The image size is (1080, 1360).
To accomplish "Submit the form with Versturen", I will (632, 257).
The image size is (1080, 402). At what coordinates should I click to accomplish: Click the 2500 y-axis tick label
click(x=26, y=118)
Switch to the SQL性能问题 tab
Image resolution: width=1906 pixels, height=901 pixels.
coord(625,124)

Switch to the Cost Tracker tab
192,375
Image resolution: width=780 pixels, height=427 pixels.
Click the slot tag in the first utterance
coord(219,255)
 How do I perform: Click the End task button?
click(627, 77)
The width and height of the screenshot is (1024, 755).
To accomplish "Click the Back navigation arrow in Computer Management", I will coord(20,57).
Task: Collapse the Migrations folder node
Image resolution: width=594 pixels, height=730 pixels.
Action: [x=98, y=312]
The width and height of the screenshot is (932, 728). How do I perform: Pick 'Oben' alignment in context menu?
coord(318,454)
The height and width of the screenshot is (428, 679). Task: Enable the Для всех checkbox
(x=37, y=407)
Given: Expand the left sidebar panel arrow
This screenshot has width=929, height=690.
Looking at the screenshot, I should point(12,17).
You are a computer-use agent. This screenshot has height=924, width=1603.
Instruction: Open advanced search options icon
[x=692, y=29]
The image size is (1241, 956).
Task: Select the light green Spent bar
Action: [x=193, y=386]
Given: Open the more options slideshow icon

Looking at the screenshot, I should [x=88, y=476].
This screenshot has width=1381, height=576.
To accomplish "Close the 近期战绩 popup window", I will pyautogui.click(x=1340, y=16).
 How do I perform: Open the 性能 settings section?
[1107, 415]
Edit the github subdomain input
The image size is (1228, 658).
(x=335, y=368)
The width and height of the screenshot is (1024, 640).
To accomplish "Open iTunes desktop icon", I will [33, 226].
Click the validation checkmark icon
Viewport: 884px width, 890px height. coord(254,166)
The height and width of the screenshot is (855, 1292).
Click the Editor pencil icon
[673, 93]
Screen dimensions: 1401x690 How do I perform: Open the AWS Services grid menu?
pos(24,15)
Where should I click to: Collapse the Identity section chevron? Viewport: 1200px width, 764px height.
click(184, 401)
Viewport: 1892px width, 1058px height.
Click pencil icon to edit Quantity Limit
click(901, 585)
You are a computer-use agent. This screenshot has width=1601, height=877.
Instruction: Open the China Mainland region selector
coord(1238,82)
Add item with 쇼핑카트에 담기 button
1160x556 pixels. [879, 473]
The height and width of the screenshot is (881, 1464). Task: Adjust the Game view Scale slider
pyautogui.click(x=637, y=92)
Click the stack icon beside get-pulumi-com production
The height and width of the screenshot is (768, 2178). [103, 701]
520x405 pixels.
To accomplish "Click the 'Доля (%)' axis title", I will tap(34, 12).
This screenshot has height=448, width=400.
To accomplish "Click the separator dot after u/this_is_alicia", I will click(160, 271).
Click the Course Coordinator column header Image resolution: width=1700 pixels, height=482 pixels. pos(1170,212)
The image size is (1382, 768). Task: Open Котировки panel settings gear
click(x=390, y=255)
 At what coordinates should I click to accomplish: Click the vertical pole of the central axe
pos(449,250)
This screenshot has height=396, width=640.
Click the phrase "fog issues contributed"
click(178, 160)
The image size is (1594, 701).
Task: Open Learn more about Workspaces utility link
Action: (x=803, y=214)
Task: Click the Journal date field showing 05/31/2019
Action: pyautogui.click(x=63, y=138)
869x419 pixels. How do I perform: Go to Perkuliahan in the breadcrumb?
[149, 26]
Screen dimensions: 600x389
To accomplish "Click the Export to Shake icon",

....

** DIRECTIONS FOR THIS TASK **
Reproduce the material verbatim, starting with its first line and going on through the line with "coord(625,124)".

** EXPECTED ANSWER **
The image size is (1080, 1360).
To accomplish "Submit the form with Versturen", I will (632, 257).
The image size is (1080, 402). At what coordinates should I click to accomplish: Click the 2500 y-axis tick label
click(x=26, y=118)
Switch to the SQL性能问题 tab
Image resolution: width=1906 pixels, height=901 pixels.
coord(625,124)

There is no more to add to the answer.